Onlangs heeft de kantonrechter geoordeeld dat de arbeidsovereenkomst tussen een werkgever en een werknemer is geëindigd, terwijl de werknemer de beëindigingsovereenkomst nooit had ondertekend. Wat was er aan de hand?
De werknemer is op 7 juni 2021 in dienst gestreden bij Lidl met een arbeidsovereenkomst voor de duur van 1 jaar. Op 15 maart 2022 heeft Lidl aan de werknemer een beëindigingsovereenkomst per e-mail gestuurd, waarmee de arbeidsovereenkomst per 1 mei 2022 met wederzijds goedvinden zou worden beëindigd. Twee dagen later heeft de werknemer per e-mail aan Lidl laten weten dat hij akkoord is. Een ondertekende beëindigingsovereenkomst is echter nooit ontvangen door Lidl.
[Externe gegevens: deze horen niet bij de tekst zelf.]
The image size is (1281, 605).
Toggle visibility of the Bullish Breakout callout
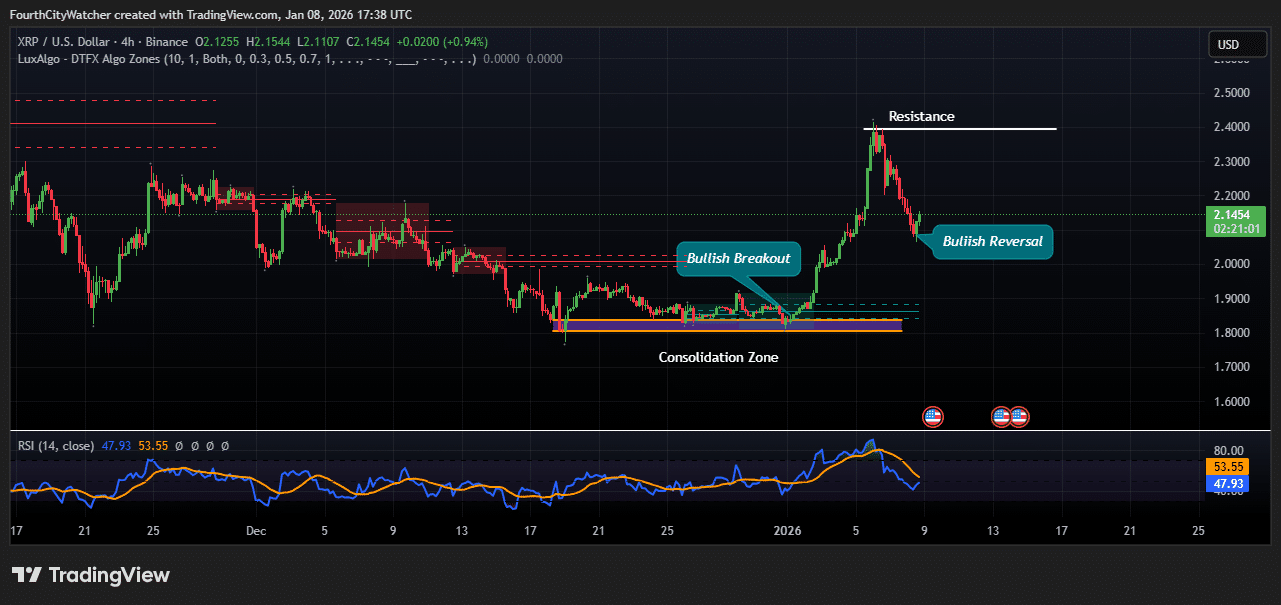click(x=739, y=258)
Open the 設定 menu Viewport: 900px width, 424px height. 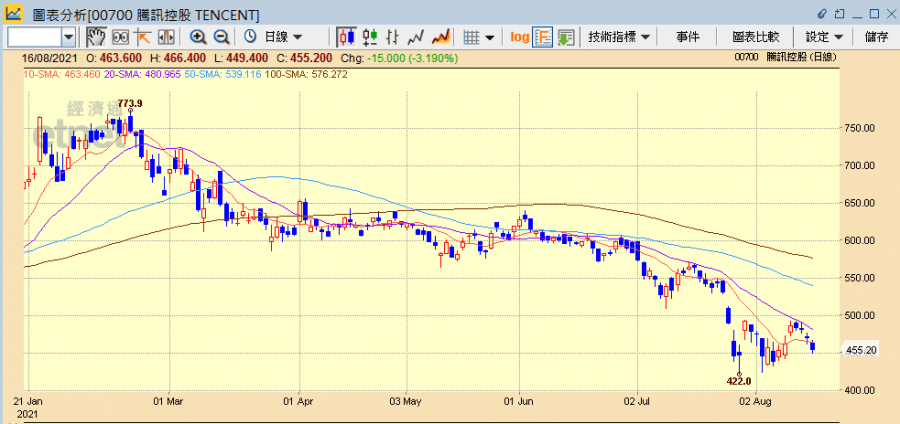[x=824, y=36]
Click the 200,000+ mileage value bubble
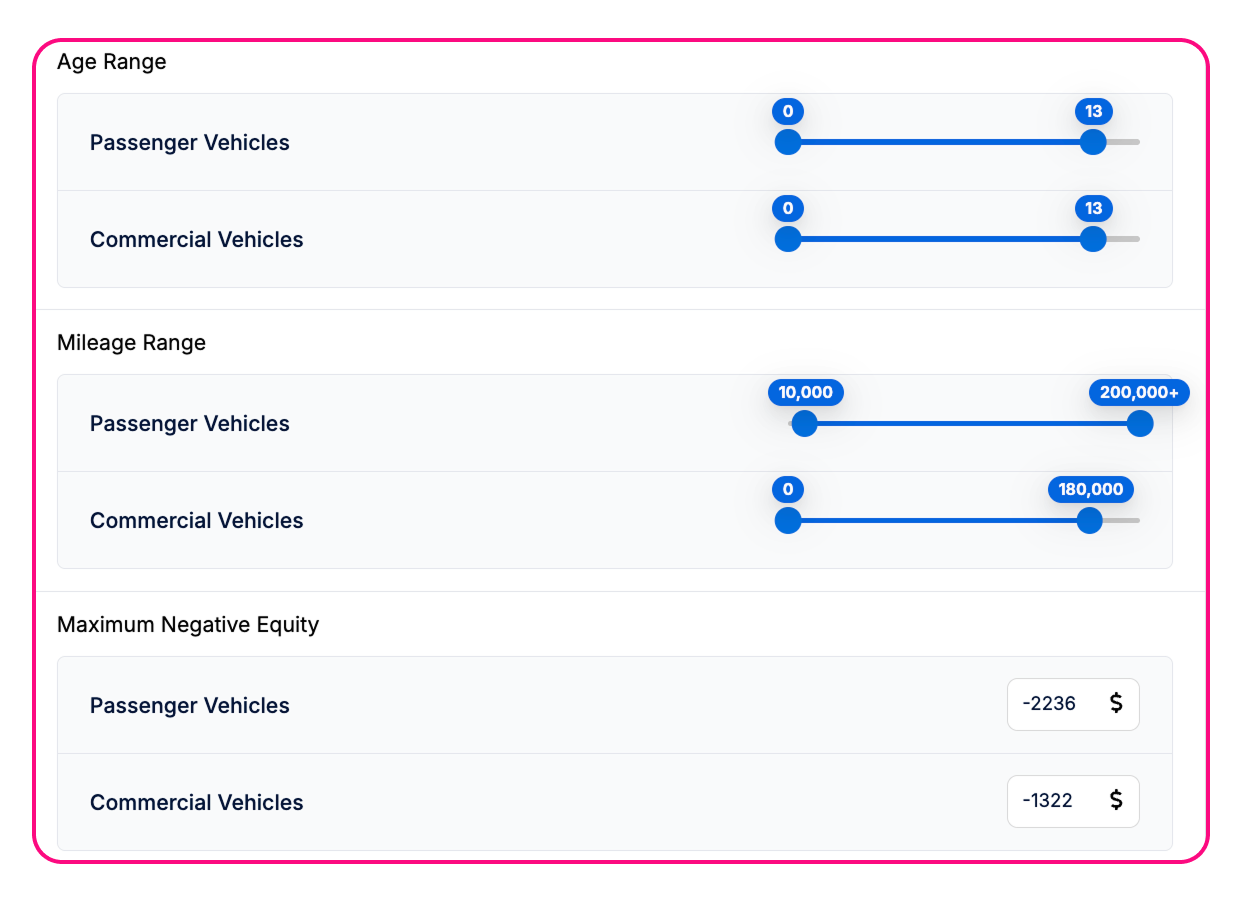 (x=1139, y=393)
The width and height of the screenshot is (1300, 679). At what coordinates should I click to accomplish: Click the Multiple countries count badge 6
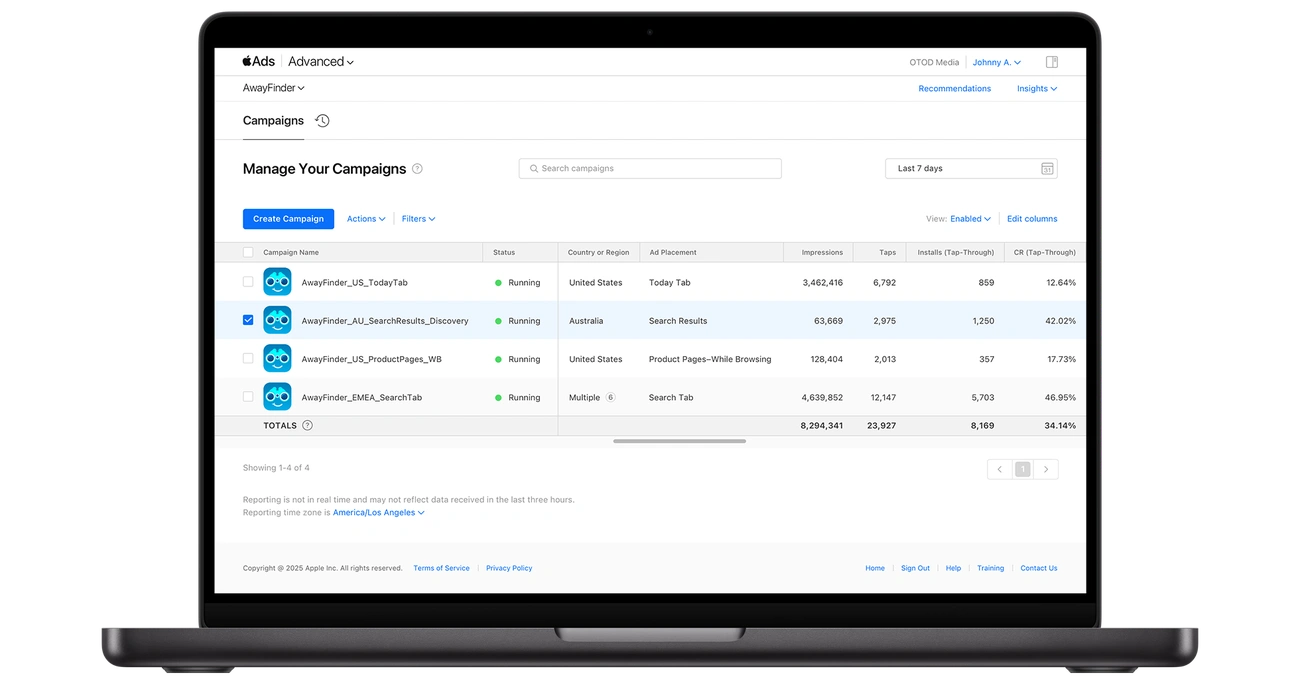610,397
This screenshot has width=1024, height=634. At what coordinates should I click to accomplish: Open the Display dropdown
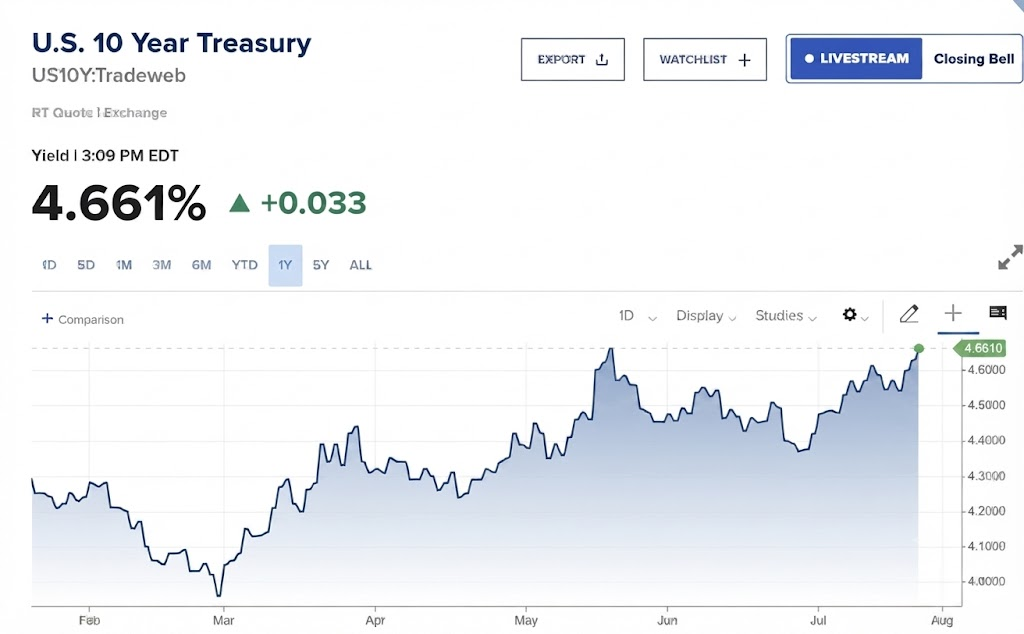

Op 25 mei 2022 heeft de werknemer aan Lidl een whatsapp bericht gestuurd, waarin hij aangeeft dat de vso’s niet ontvangen zijn en dat hij daarop terugkomt en er niet mee akkoord gaat. Als Lidl de transitievergoeding niet betaalt, omdat deze niet overeengekomen is in de beëindigingsovereenkomst, start de werknemer een procedure.
De kantonrechter moet in deze procedure de vraag beantwoorden of er een beëindigingsovereenkomst tot stand is gekomen. De wet bepaalt dat een beëindigingsovereenkomst slechts geldig als deze schriftelijk is aangegaan. De kantonrechter is van oordeel dat ten aanzien van dit schriftelijkheidsvereiste en de totstandkoming van een beëindigingsovereenkomst niet een handtekening is vereist, maar in omstandigheden ook kan worden volstaan met een schriftelijk akkoord per e-mail of whatsapp-bericht.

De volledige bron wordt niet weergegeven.